Dans la réalité, ce n’est pas tout à fait la même chose, comme le démontre la première étude sociologique menée sur le sujet. D’après celle-ci, en Grande-Bretagne, une strip-teaseuse sur quatre est au bénéfice d’un diplôme universitaire. Et livre son corps dénudé aux mâles regards par vénalité plutôt que par lubricité.
Revenus confortables. Au royaume de la reine Elisabeth et de ses bichons, une danseuse nue gagne en moyenne 280 livres (500 francs suisses) par prestation. A raison de deux ou quatre exhibitions par semaine, voilà qui assure un revenu annuel compris entre 24 000 et 48 000 livres (37 400 et 74 800 francs).
Les jeunes femmes attirées par cet argent vite gagné sont pour la plupart des aspirantes starlettes, des mannequins en mal d’engagement et des artistes cherchant à arrondir leurs fins de mois. Mais l’étude des docteurs Teela Sanders et Kate Hardy, de l’Université de Leeds, souligne qu’un nombre non négligeable de jeunes universitaires diplômées pratiquent également le strip-tease.
Durant les entretiens qu’elles ont menés, les deux chercheuses ont noté que la grande majorité des danseuses nues déclarent éprouver beaucoup de satisfaction à pratiquer cette activité.
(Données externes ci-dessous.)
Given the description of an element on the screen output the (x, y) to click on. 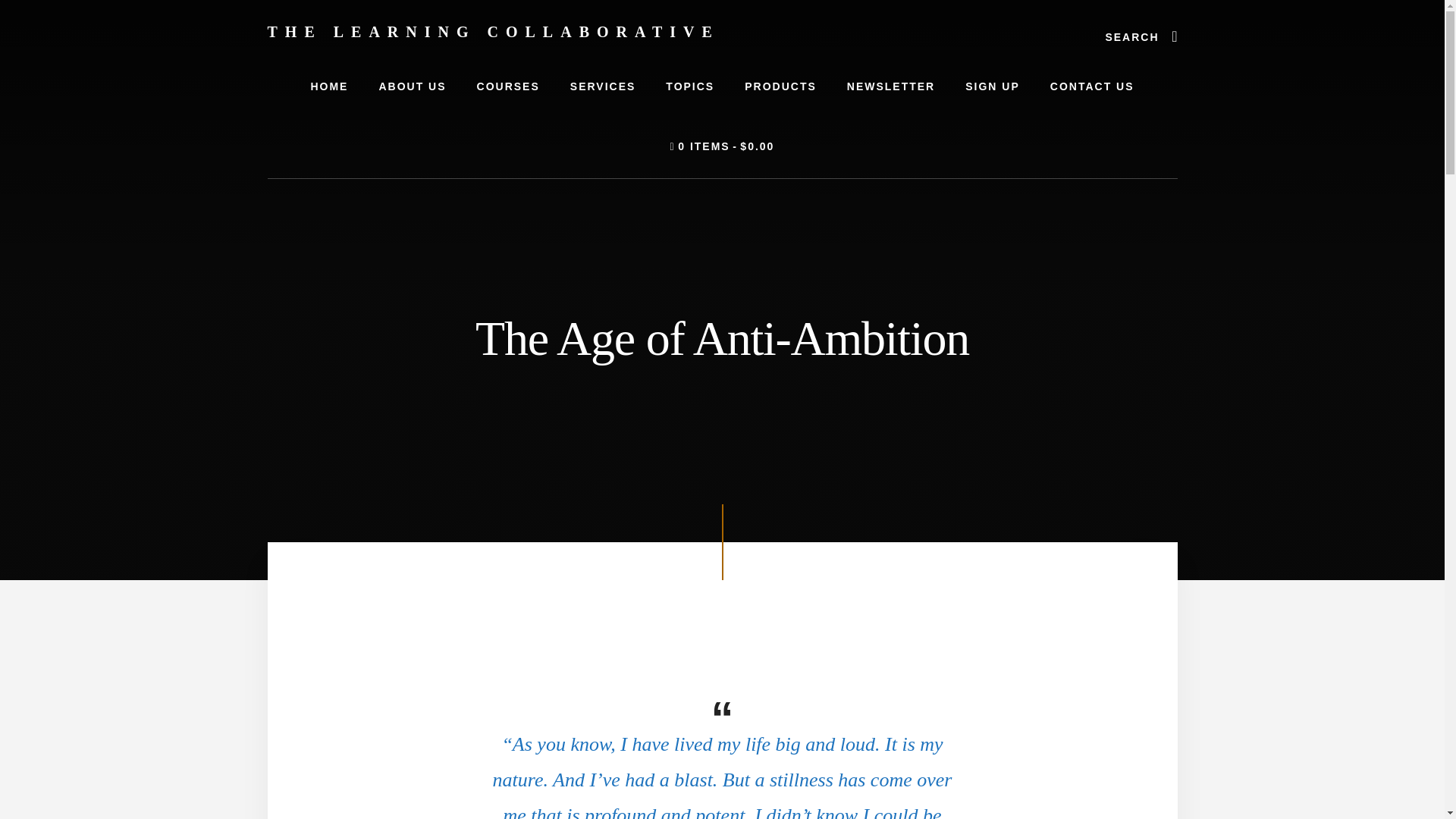
SERVICES (602, 86)
ABOUT US (411, 86)
Start shopping (722, 147)
COURSES (507, 86)
TOPICS (689, 86)
PRODUCTS (780, 86)
CONTACT US (1092, 86)
HOME (328, 86)
SIGN UP (992, 86)
THE LEARNING COLLABORATIVE (492, 31)
NEWSLETTER (890, 86)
Avant tout parce que celle-ci permet de mener en même temps des études ou un autre métier, tout en disposant d’un revenu confortable.
Décomplexées. Le Dr Sanders explique avoir ainsi été surprise par «le nombre infini de femmes» qui veulent devenir strip-teaseuses. «Ces jeunes filles ont une grande confiance dans leur corps. Je pense qu’il s’agit là d’une importante évolution culturelle. Nous sommes face à une nouvelle génération de danseuses érotiques qui n’ont pas le sentiment d’être exploitées en s’exhibant durant quelques minutes et en faisant un peu de conversation avec les clients des établissements où elles se produisent.
Dans les films, ou les romans policiers, les strip-teaseuses finissent par recevoir une balle perdue ou par mourir d’une maladie vénérienne ou par succomber à une overdose de barbituriques (parfois tout ça à la fois), en souhaitant à l’homme qu’elles aiment d’être heureux avec la pure et innocente jeune fille qu’il vient d’épouser.
Dans la vraie vie, il se pourrait qu’une de ces danseuses nues se retrouve un jour titulaire d’une chaire à Harvard.